Can you give some details on that first library?
It is based on the GAL4/UAS system, using GAL4 to drive expression of long double-stranded RNAs in specific cells. There are large numbers of GAL4 lines available — basically any fly researcher interested in a certain tissue has a set of GAL4 lines for that tissue. This first library relied on P-element transformation, which until a few years ago was all we really had for generating transgenics in flies.
[Although] this first library was published in the summer of 2007, it was available already in the spring through the Vienna Drosophila RNAi Center, which was set up to distribute these lines.
The main stock collection for Drosophila is [at the Bloomington Drosophila Stock Center at Indiana University]. We had asked them, when we started out making this library, if they would be able to handle it. They said, "No, it's more lines than we have already ourselves," but we were then able to raise some funds from the city of Vienna and the Austrian Federal Ministry to set up a stock center here.
What led to the effort to put out a second library?
One reason is that, generally, you'd like to have a second, independent RNAi line for every gene. So in part it's just to have a second set of lines. But we also realized some of the limitations with the first library, which were all really due to the method of transgenesis.
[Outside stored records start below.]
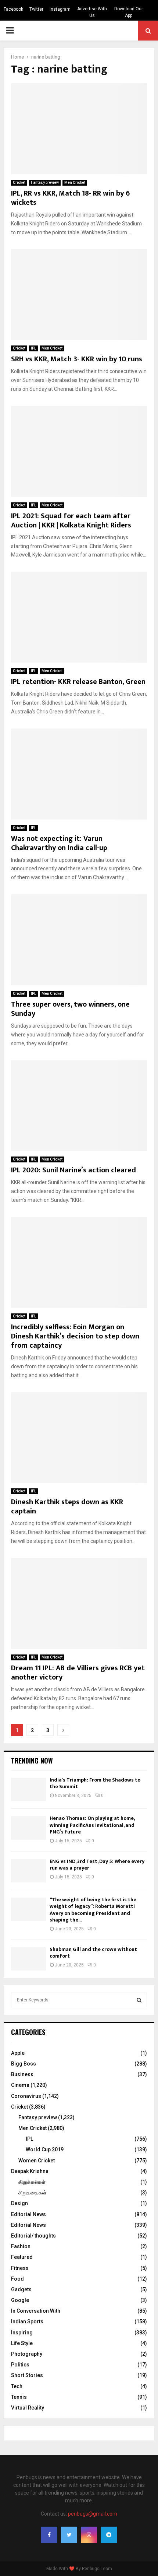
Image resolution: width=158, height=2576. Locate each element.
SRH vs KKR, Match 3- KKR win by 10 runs (76, 359)
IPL (33, 348)
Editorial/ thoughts (33, 2236)
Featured (22, 2257)
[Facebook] (49, 2535)
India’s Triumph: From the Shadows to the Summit (95, 1783)
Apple (18, 2053)
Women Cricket (36, 2160)
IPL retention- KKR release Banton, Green (78, 681)
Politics (20, 2365)
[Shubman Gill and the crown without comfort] (28, 1958)
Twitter (36, 9)
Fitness (20, 2268)
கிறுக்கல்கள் (32, 2182)
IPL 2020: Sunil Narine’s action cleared (73, 1170)
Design (19, 2203)
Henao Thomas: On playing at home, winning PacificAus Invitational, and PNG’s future (92, 1825)
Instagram (60, 9)
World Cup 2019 (45, 2149)
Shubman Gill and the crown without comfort (93, 1952)
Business (22, 2074)
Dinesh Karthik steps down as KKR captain (67, 1506)
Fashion (20, 2246)
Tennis (19, 2397)
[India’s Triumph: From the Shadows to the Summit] (28, 1789)
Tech (16, 2386)
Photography (26, 2354)
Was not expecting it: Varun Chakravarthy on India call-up (59, 843)
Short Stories (27, 2375)
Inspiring (22, 2332)
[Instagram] (89, 2535)
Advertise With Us (92, 12)
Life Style (22, 2343)
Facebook (13, 9)
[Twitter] (69, 2535)
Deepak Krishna (30, 2171)
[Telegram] (109, 2535)
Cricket (19, 182)
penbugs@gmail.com (92, 2514)
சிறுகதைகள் (32, 2193)
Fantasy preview (45, 182)
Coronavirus (26, 2096)
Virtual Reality (27, 2408)
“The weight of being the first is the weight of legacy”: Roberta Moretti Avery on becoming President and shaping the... (93, 1909)
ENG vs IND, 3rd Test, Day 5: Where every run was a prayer (97, 1864)
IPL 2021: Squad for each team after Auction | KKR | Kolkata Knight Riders (71, 520)
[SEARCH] (139, 2000)
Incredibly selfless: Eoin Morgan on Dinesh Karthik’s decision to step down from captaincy (75, 1336)
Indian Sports (27, 2321)
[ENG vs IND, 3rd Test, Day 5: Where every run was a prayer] (28, 1870)
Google (20, 2300)
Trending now (32, 1760)
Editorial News (28, 2214)
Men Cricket (74, 182)
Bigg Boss (23, 2064)
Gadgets (21, 2289)
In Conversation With (35, 2311)
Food (17, 2279)
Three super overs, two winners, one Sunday (70, 1009)
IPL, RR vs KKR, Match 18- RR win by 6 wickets (70, 198)
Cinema (20, 2085)
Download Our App (128, 12)
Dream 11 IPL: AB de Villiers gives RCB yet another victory (78, 1673)
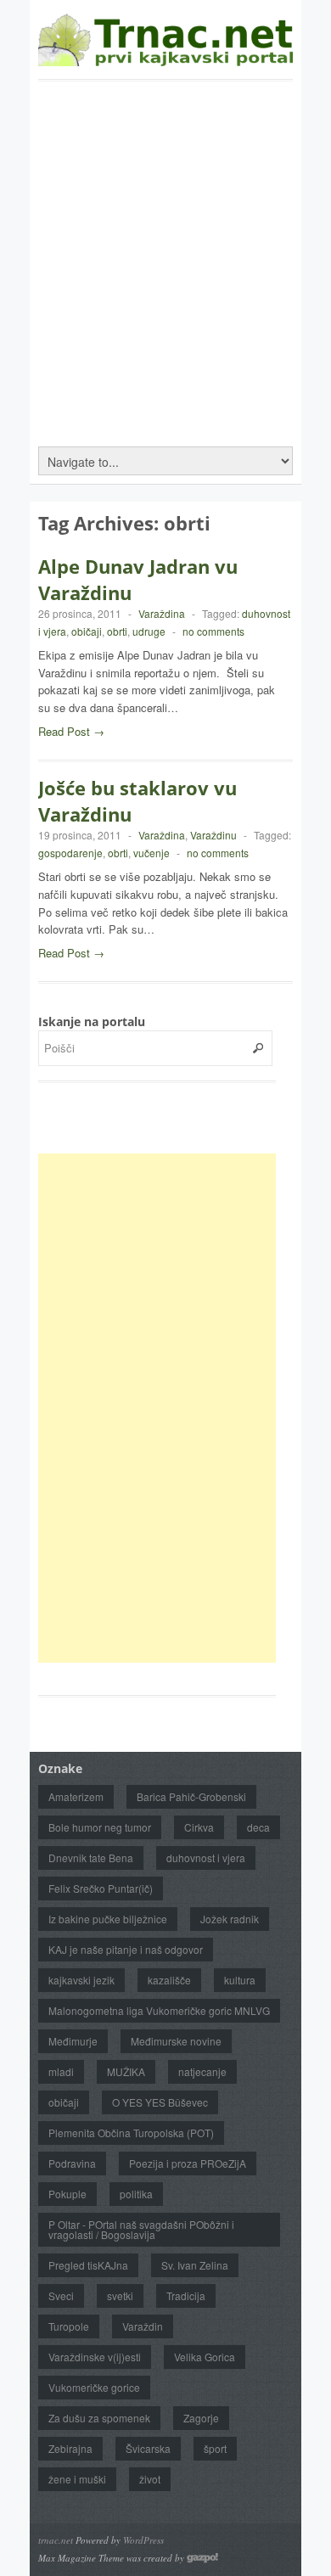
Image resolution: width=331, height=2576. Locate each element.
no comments (213, 631)
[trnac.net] (165, 57)
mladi (61, 2071)
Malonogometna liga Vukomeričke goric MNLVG (159, 2010)
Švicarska (148, 2448)
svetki (120, 2295)
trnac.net (55, 2540)
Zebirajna (70, 2448)
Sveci (61, 2295)
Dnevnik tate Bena (90, 1857)
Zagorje (201, 2417)
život (149, 2479)
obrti (117, 631)
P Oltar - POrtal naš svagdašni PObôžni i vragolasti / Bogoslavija (141, 2229)
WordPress (143, 2540)
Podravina (72, 2163)
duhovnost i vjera (205, 1857)
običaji (86, 631)
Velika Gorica (204, 2356)
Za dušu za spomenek (99, 2417)
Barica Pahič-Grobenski (191, 1796)
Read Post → (71, 731)
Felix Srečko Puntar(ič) (100, 1888)
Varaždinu (213, 835)
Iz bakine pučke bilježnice (107, 1918)
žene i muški (77, 2479)
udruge (149, 631)
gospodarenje (70, 852)
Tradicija (185, 2295)
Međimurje (73, 2041)
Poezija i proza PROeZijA (187, 2163)
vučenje (151, 852)
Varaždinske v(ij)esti (94, 2356)
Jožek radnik (229, 1918)
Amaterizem (76, 1796)
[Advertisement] (165, 255)
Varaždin (142, 2326)
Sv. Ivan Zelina (194, 2265)
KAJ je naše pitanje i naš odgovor (125, 1949)
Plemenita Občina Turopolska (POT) (131, 2132)
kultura (239, 1980)
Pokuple (67, 2193)
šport (215, 2448)
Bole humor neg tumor (99, 1827)
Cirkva (199, 1827)
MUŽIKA (126, 2071)
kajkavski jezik (81, 1980)
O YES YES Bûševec (160, 2102)
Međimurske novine (176, 2041)
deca (258, 1827)
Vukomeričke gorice (94, 2387)
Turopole (68, 2326)
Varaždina (161, 613)
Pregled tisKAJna (88, 2265)
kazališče (169, 1980)
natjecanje (202, 2071)
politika (136, 2193)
The main limitation is that the expression levels can be quite variable because the P element inserts at random; in some places it's very well expressed, in some places it's poorly expressed. And so you can get false negatives because the RNAi transgene just doesn't get expressed. Also, because these are inserted at random, you can misregulate flanking genes and that can cause phenotypes. We don't think this happens too much, but we have seen a few cases.
So there are false negatives and false positives due to the fact that we used P element transgenesis. Then, around 2004, Michelle Calos at Stanford [University] developed the phiC31 system for site-specific transgenesis, which is just beautiful. [With it], you can target all the transgenes to one particular site in the genome.
We invested about a year or two finding a site that would give low basal levels of expression but could be induced very strongly and didn't disrupt any endogenous genes. Then, using the phiC31 [system], we inserted the transgenes at that site.
The hairpins themselves have been designed independently, so the second library contains RNAi constructs different from the first library. The design has largely been done by Michael Boutros at [the German Cancer Research Center] in Heidelberg, using better bioinformatics to make them more potent and more specific.
And the second library has 7,500 lines?
7,707 so far, we're aiming to reach about 10,000 by the end of the year.
The second library offers advantages over the first, but you envision that they will both continue to be used, correct?
Yeah, I expect so. For a researcher who is interested in gene X, they will want to get as many RNAi lines as they can. … If you want to do a screen, [however], you'll probably want to use a library that has the most effective [lines], and for that they would use our second library, because we know that the false-negative and false-positive rates are much lower. Also, because we now only need one insertion of each transgene, there are also fewer lines to screen.
Do you plan to publish details about this library, as well?
Yeah, at some point we will, although there are no immediate plans. The focus for now has been on generating the lines and getting them out to the community.
With the bulk of this second library in place, is there additional work that needs to be done? Are you thinking about a third library?
No, we don't see much point. There's also a P-element library … in Japan, so I'm not sure there is much point in now making a fourth. Our new library looks really good, and I don't think we can make the libraries much more potent or more specific.
There are always new methods coming out — there was a recent one from Mike Levine [at the University of California, Berkeley], that uses microRNAs to trigger RNAi. To us, this doesn't look like it's going to be more effective, mainly because of the difficulty of designing a single potent siRNA, but you never know.